» **What is being asked**:
Output every record exactly and leave each picture out.

» **Input data**:

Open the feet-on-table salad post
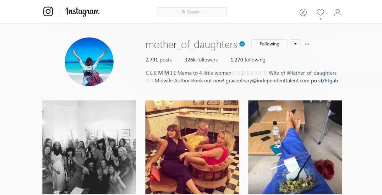The height and width of the screenshot is (195, 382). [295, 147]
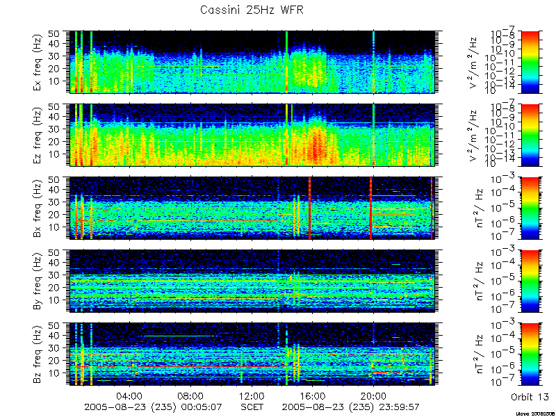Click the Ez spectrogram color bar
This screenshot has width=556, height=417.
click(530, 135)
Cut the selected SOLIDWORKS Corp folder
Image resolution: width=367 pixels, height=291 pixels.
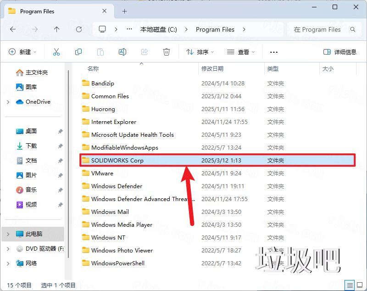(56, 51)
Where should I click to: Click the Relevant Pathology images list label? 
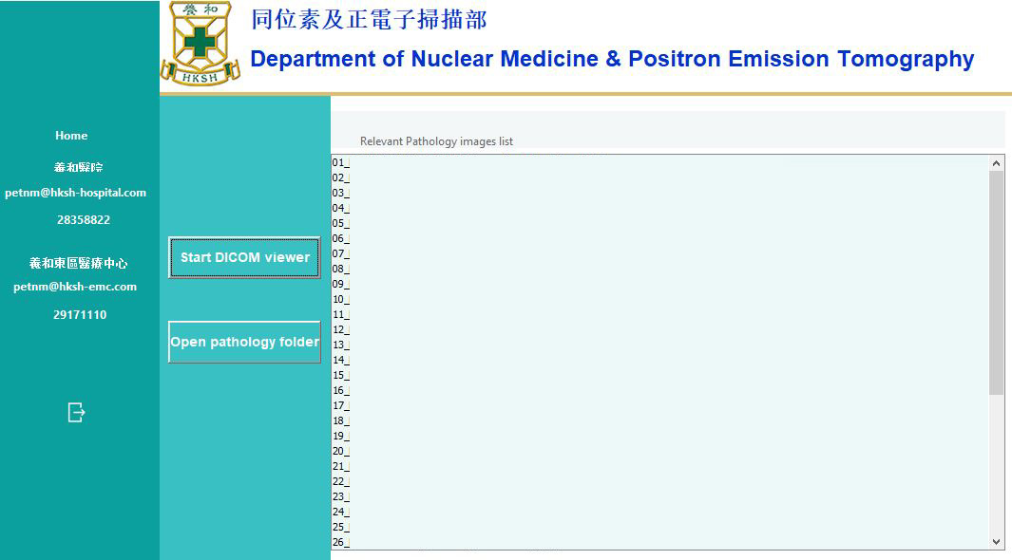(x=436, y=141)
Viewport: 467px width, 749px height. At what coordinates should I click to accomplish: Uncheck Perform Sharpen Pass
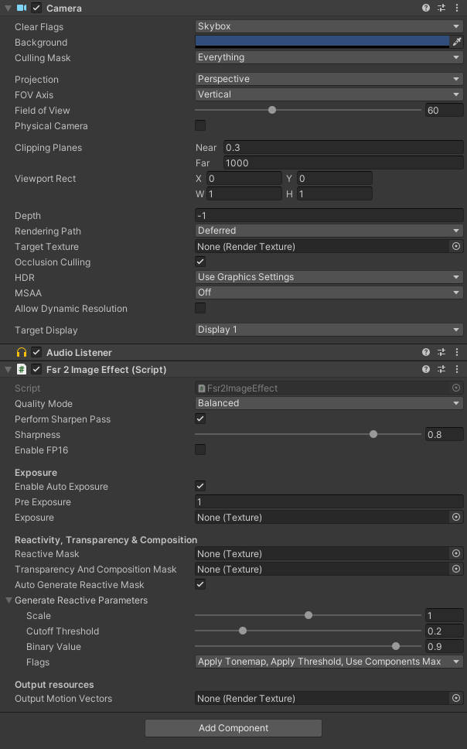pyautogui.click(x=200, y=419)
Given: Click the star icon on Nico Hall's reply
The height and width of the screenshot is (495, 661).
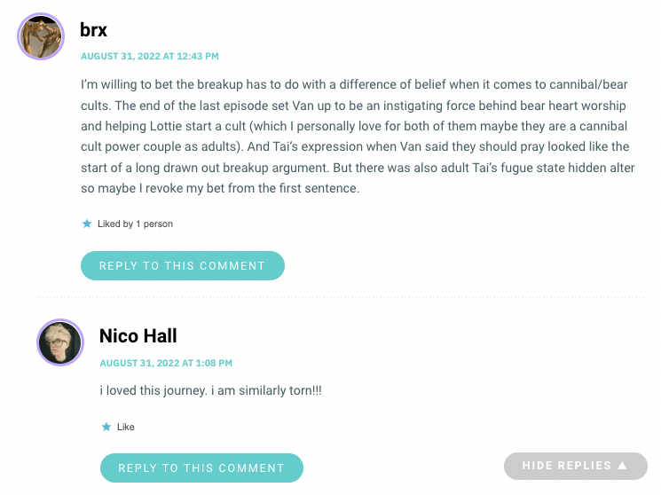Looking at the screenshot, I should click(106, 427).
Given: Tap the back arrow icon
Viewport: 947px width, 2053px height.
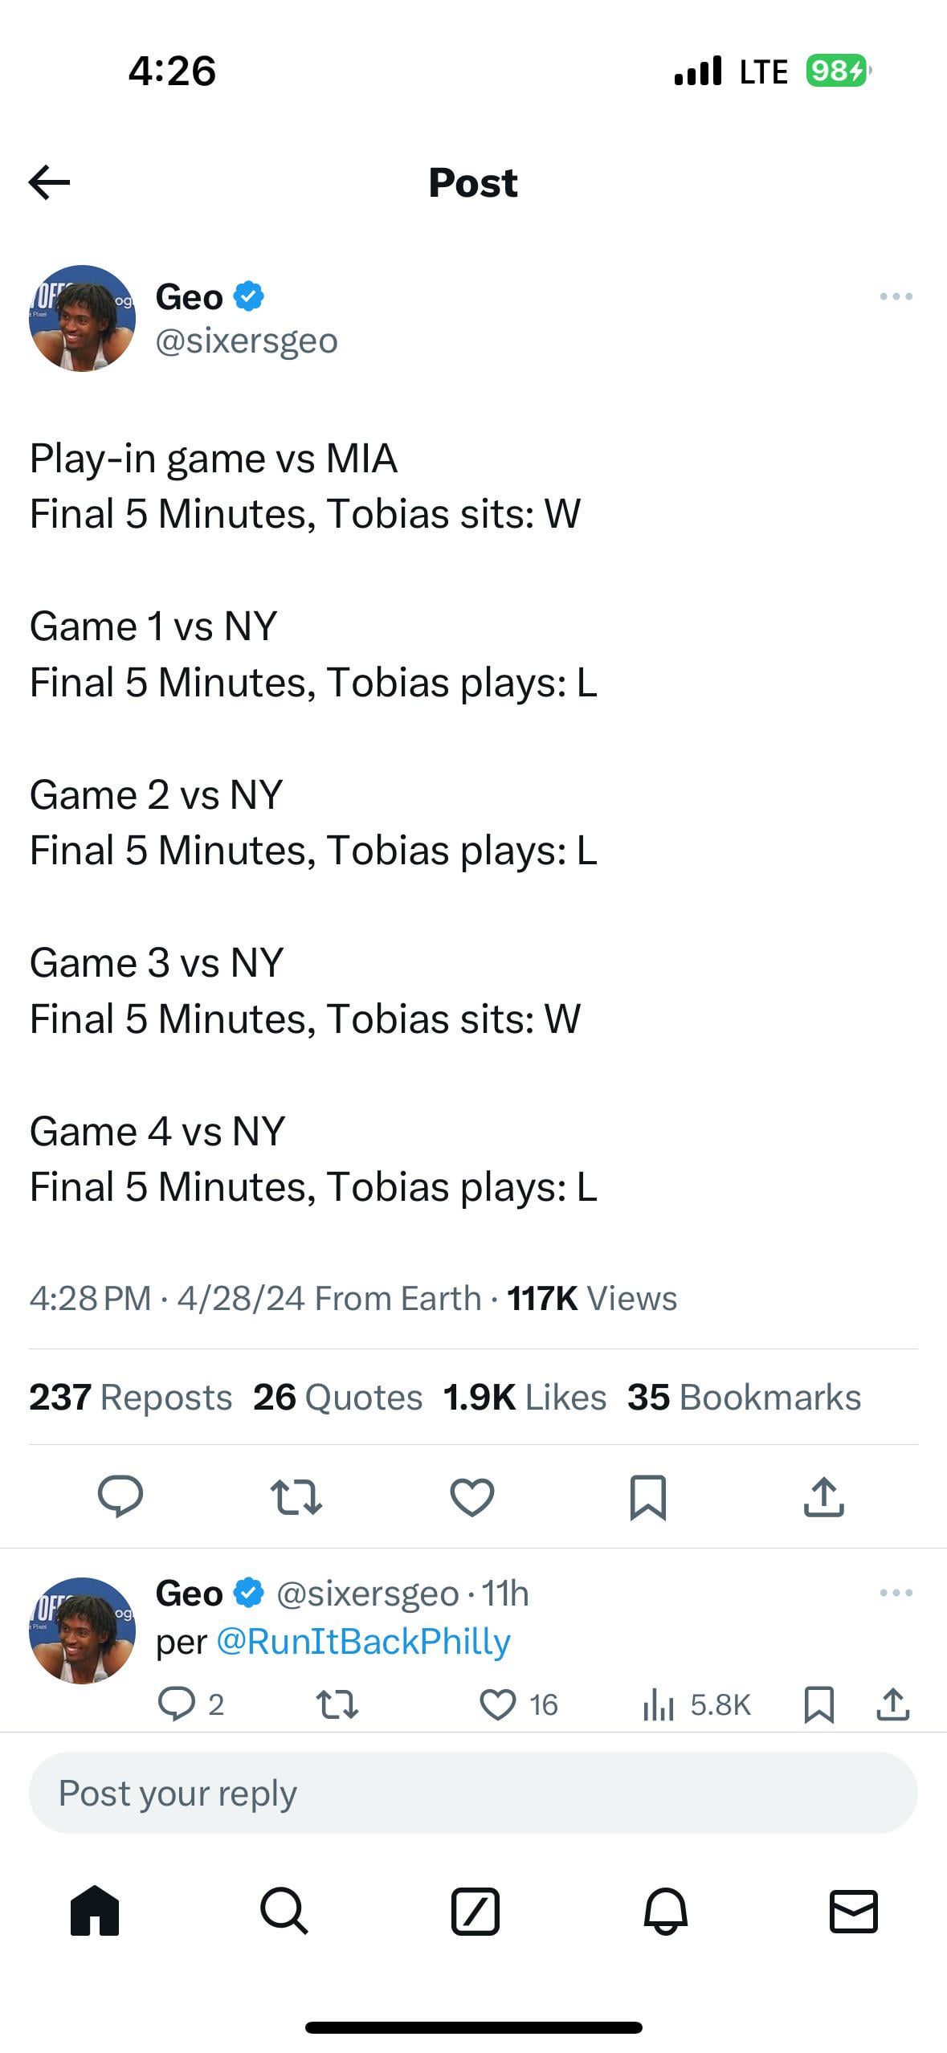Looking at the screenshot, I should [x=50, y=182].
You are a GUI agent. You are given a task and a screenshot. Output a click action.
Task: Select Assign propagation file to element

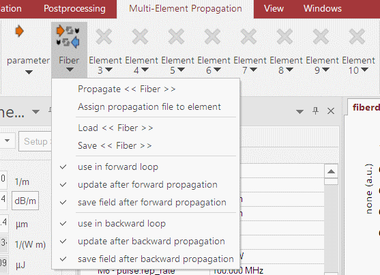(x=149, y=106)
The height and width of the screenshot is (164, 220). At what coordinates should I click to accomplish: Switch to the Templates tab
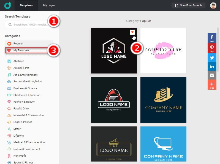[x=26, y=5]
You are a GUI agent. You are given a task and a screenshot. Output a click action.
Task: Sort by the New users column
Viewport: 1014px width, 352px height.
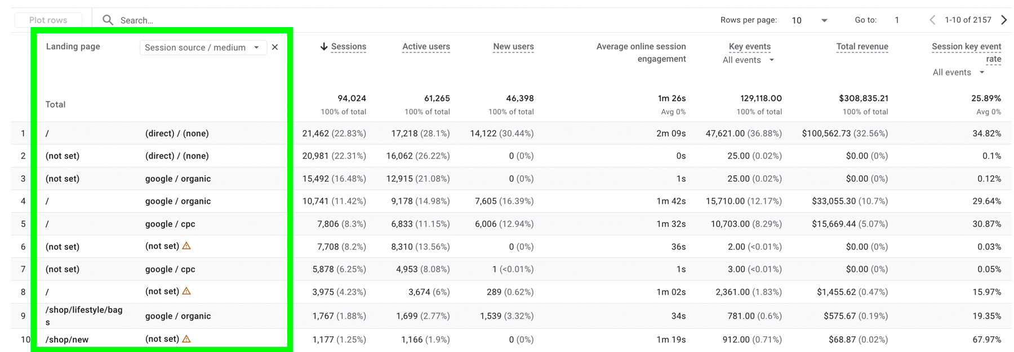coord(513,47)
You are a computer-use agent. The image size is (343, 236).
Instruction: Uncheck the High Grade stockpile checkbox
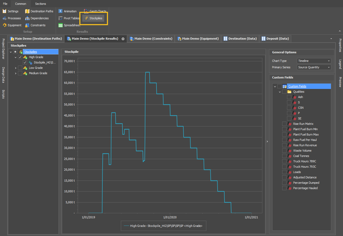[20, 57]
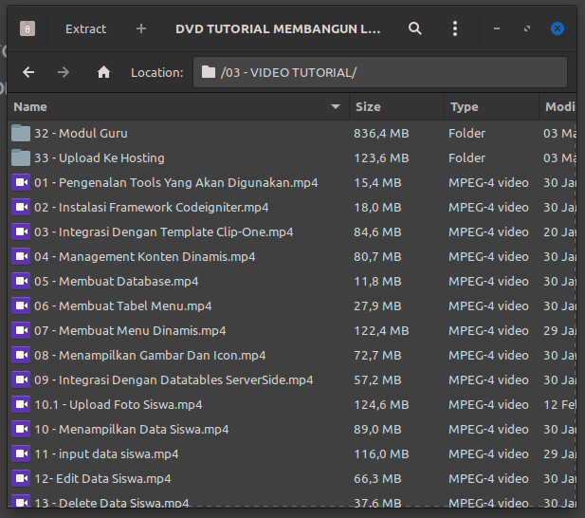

» **Your response**:
Open the feet-on-table salad post
The height and width of the screenshot is (195, 382). [295, 147]
Click the Ez spectrogram color bar
This screenshot has width=556, height=417.
click(530, 135)
Cut the selected SOLIDWORKS Corp folder
Image resolution: width=367 pixels, height=291 pixels.
(56, 51)
Where should I click to: Click the Relevant Pathology images list label? 
(x=436, y=141)
Viewport: 467px width, 749px height. At what coordinates should I click to accomplish: Uncheck Perform Sharpen Pass
pyautogui.click(x=200, y=419)
Given: Click the star icon on Nico Hall's reply
The height and width of the screenshot is (495, 661).
Looking at the screenshot, I should click(106, 427).
Given: Tap the back arrow icon
Viewport: 947px width, 2053px height.
Looking at the screenshot, I should [x=50, y=182].
You are a GUI agent. You are given a task and a screenshot. Output a click action.
Task: Select Assign propagation file to element

(x=149, y=106)
The height and width of the screenshot is (164, 220). At what coordinates should I click to accomplish: Switch to the Templates tab
[x=26, y=5]
You are a GUI agent. You are given a task and a screenshot. Output a click action.
Task: Sort by the New users column
Viewport: 1014px width, 352px height.
coord(513,47)
You are a computer-use agent. The image size is (343, 236).
Instruction: Uncheck the High Grade stockpile checkbox
[20, 57]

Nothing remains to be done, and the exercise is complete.